Please pull out every line of the entries below that contains the word "icon", matching case exactly.
Start of Source records
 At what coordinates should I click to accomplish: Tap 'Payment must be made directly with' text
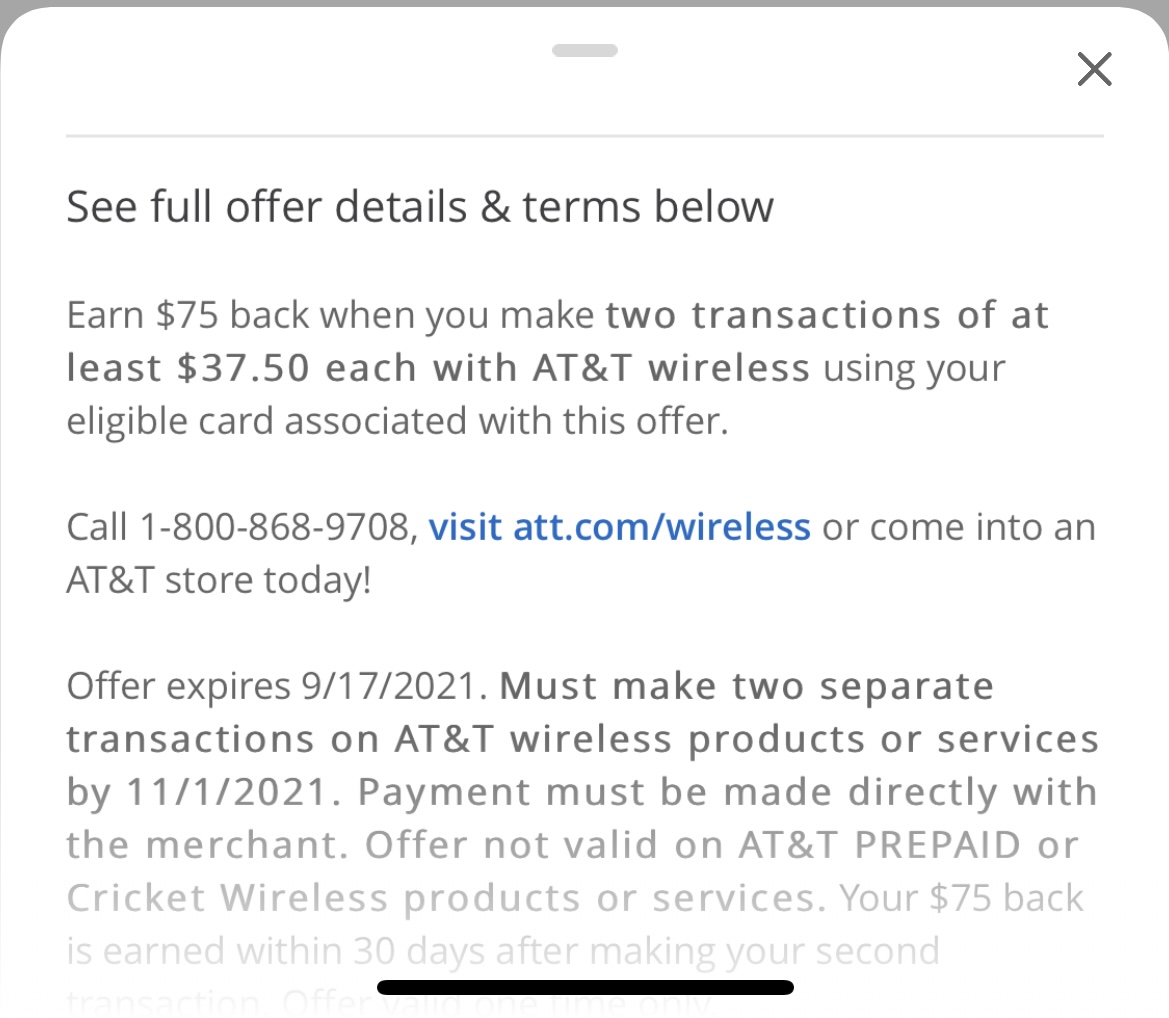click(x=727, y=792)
End of Source records
Start of Source records
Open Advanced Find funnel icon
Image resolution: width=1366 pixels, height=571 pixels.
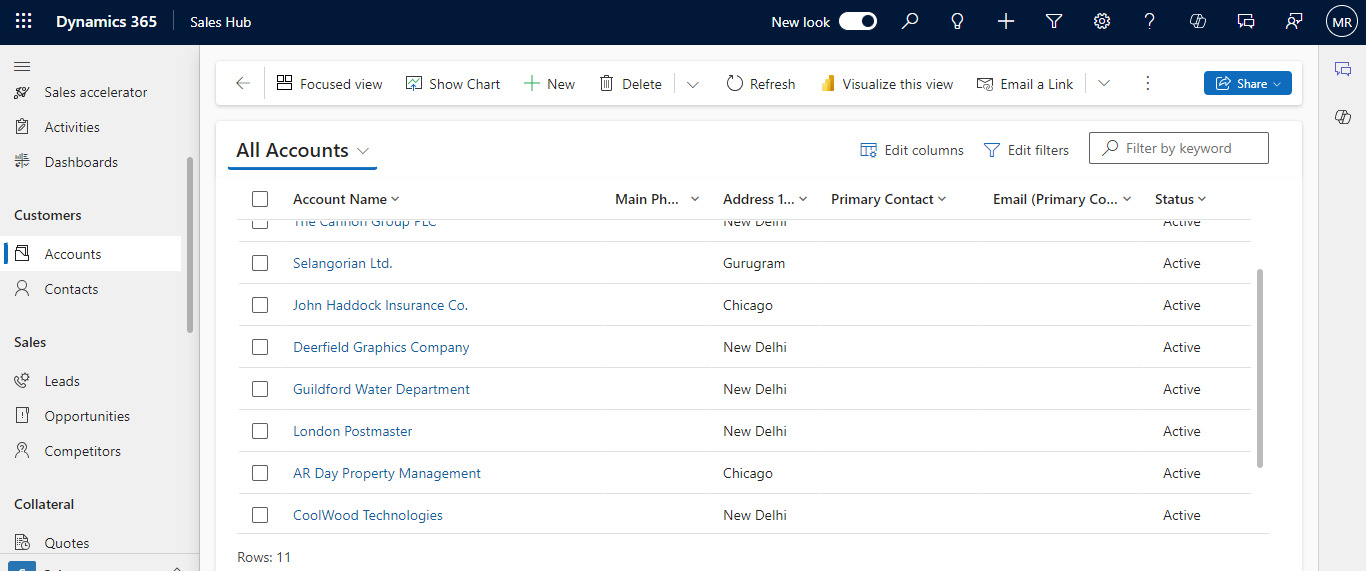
End of Source records
Start of Source records
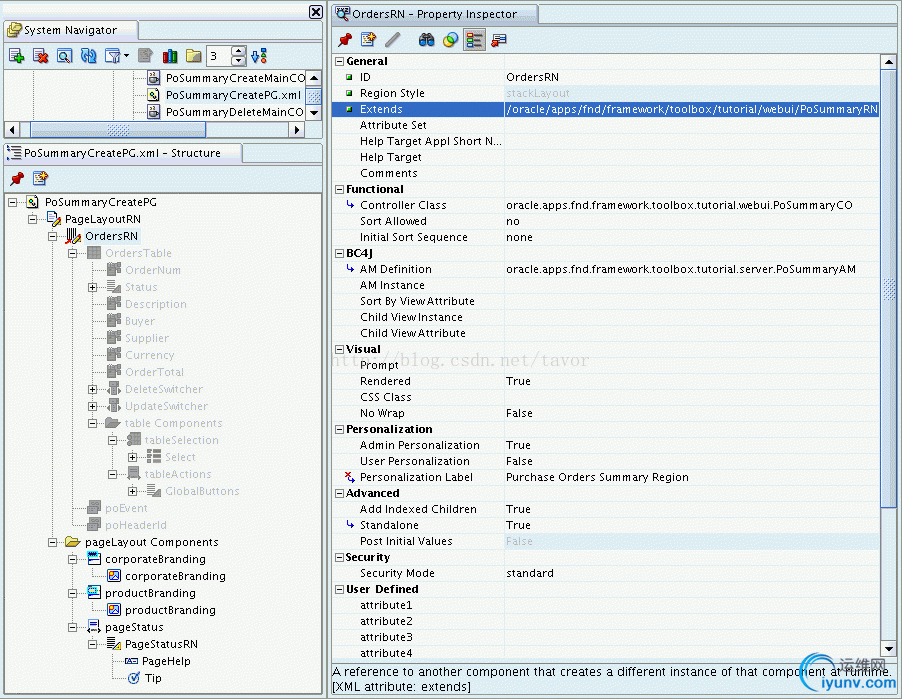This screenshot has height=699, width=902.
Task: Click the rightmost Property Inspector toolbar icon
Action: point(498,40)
End of Source records
**Finished task**
Open Advanced Find funnel icon
Task: Click the rightmost Property Inspector toolbar icon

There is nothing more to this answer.